Problem Link: https://leetcode.com/problems/zigzag-conversion/
Problem Clearance: In this problem, you will be given a string. You have to design the string in a zigzag pattern. The zigzag pattern will follow the number of given rows. After that, you will collect the characters row-wise and then return the resultant string. The following example will be helpful to understand the problem clearly. Suppose the given string is "PAYPALISHIRING". You are given the number of rows like 3 and 4. See the following image -
You can see the coordination of characters when the number of rows is 3 and 4. For numRows = 3, if we collect the characters by row number 1, 2, and 3 sequentially we will have "PAHNAPLSIIGYIR". And for numRows = 4, when we collect the characters by row number 1, 2, 3, and 4 sequentially we will have "PINALSIGYAHRPI".
The legs of the ZIGZAG will be straight that is, for numRows = 3, {"PAY", "ALI", "HIR", "NG"} will be written in one single column and for numRows = 4, {"PAYP", "ISHI", "NG"} will be written in one single column.
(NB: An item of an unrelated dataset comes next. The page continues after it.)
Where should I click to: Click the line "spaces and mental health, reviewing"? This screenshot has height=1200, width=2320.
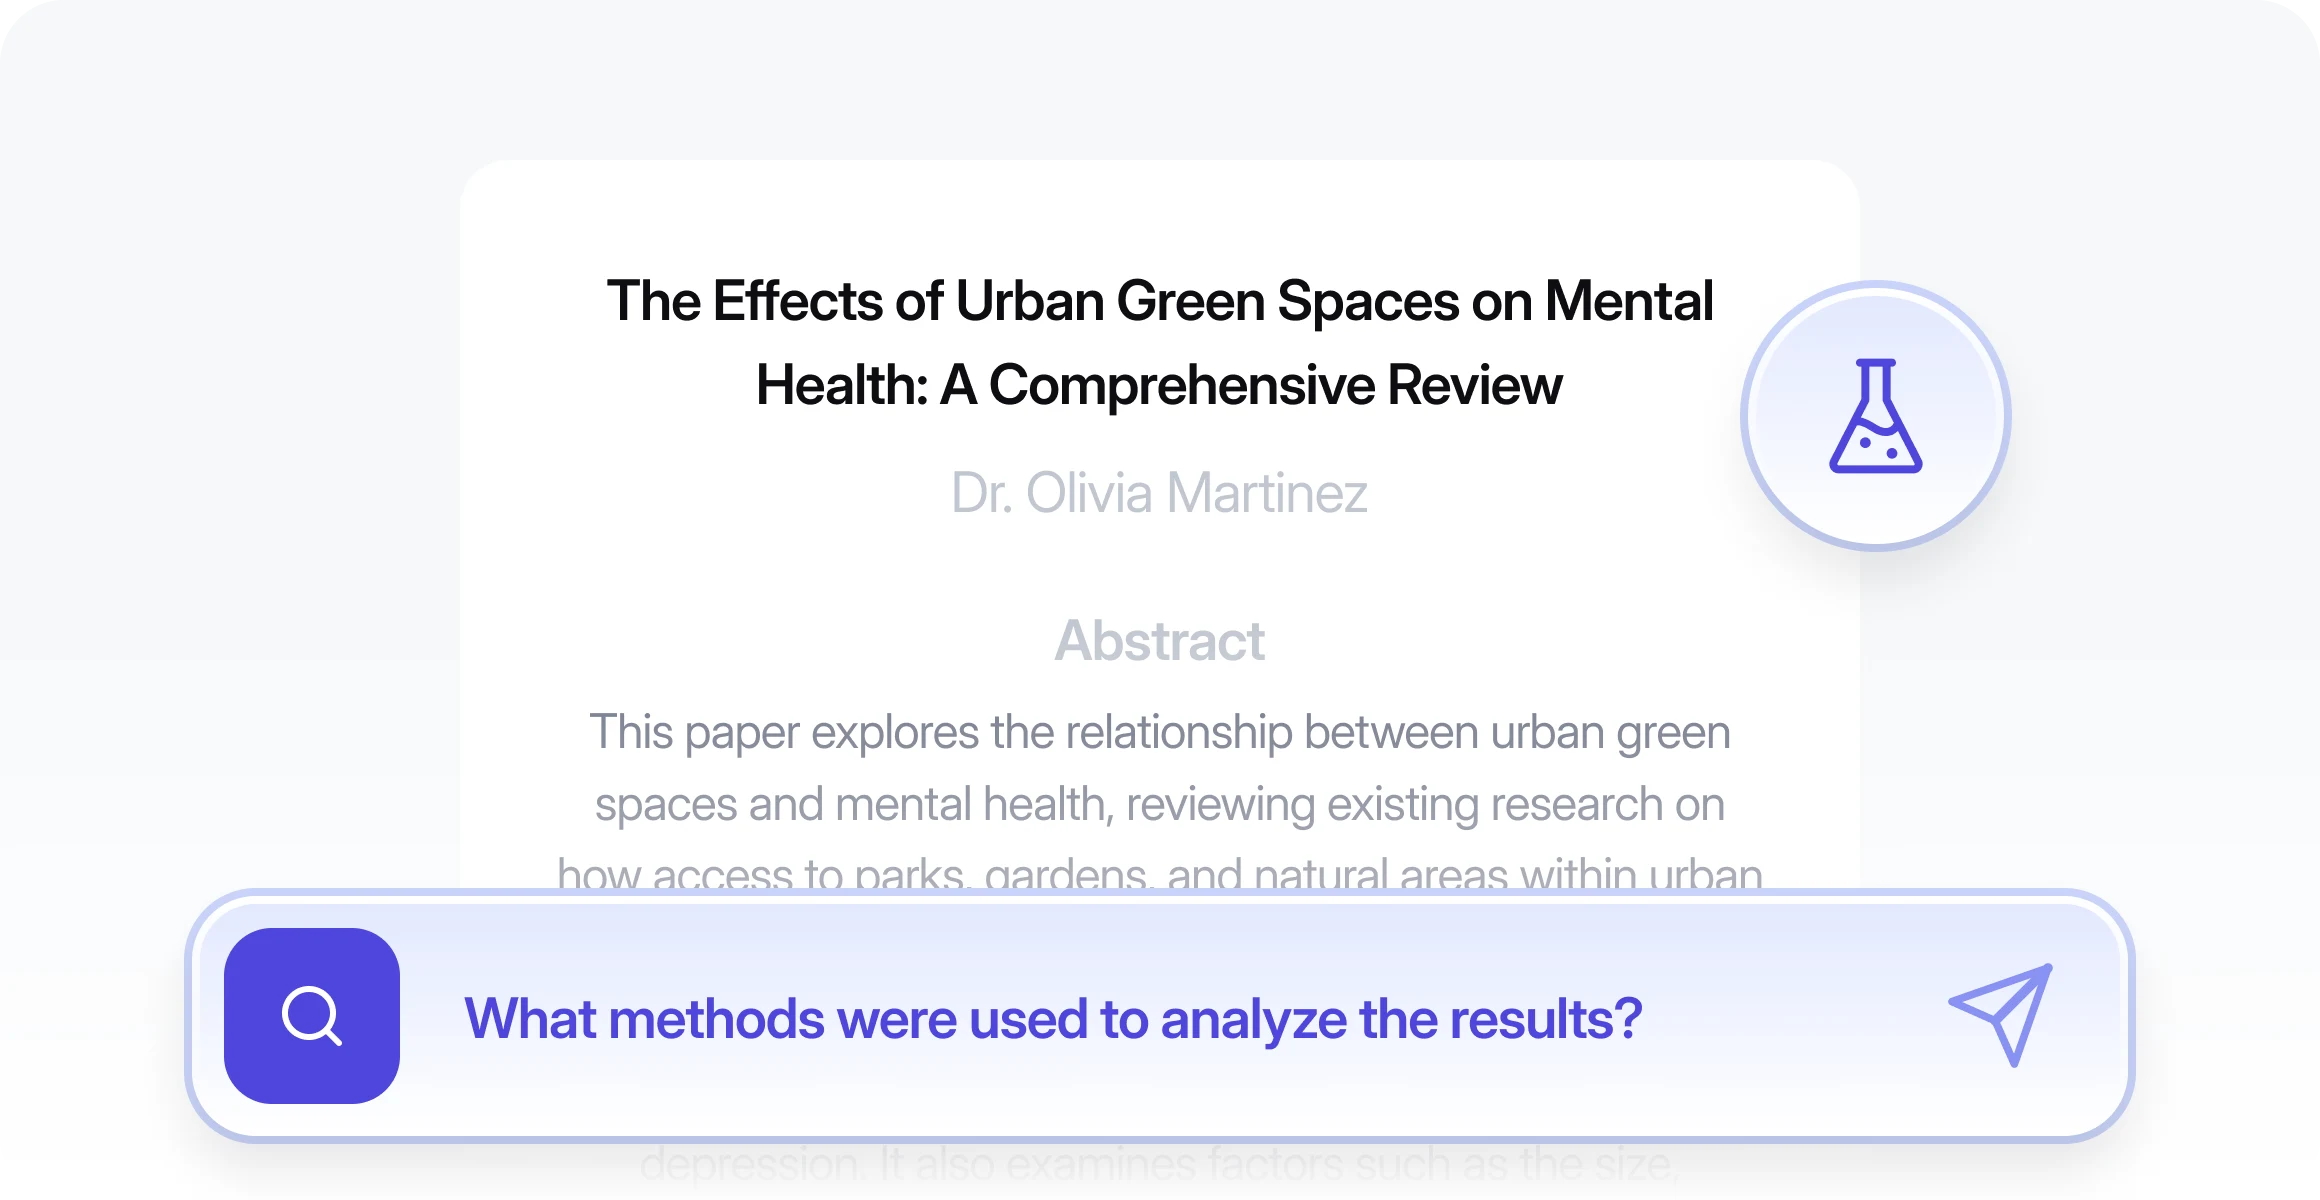pyautogui.click(x=1159, y=805)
The length of the string and the number of rows can be at most 1000.
Required Knowledge: Implementation
Tutorial: For this problem, we just have to control our movement through the zigzag. In the mentioned zigzag, we have two types of movement. One is moving straight down and the other is moving right diagonally up.
We will take a matrix of size 1000x1000. At the beginning of each test case, we will fill the resultant matrix (say MAT[][]) with a character that will not be in the input string. I am considering '#' as a null character in this case. Now for each character of the given string, we will either go straight down or go right diagonally up.
For moving straight down, we will just increase the row number keeping the column number as it is. That is for the ith character of the given string, it will be filled in MAT[current_row + 1][current_column]. We will continue moving until the current row count will be equal to the given numbers. Once our current row count is equal to the numRows we will change our movement.
For moving right diagonally up, we will decrease the row count by one and increase the column count by one. That is for the ith character of the given string, it will be filled in MAT[current_row - 1][current_column + 1]. We will continue moving until the current row count will be equal to 1. Once we hit the current row count to 1, we will change our movement.
Now just parse each cell of the resultant matrix and concatenate the character resides in that cell except '#'. Return the final string.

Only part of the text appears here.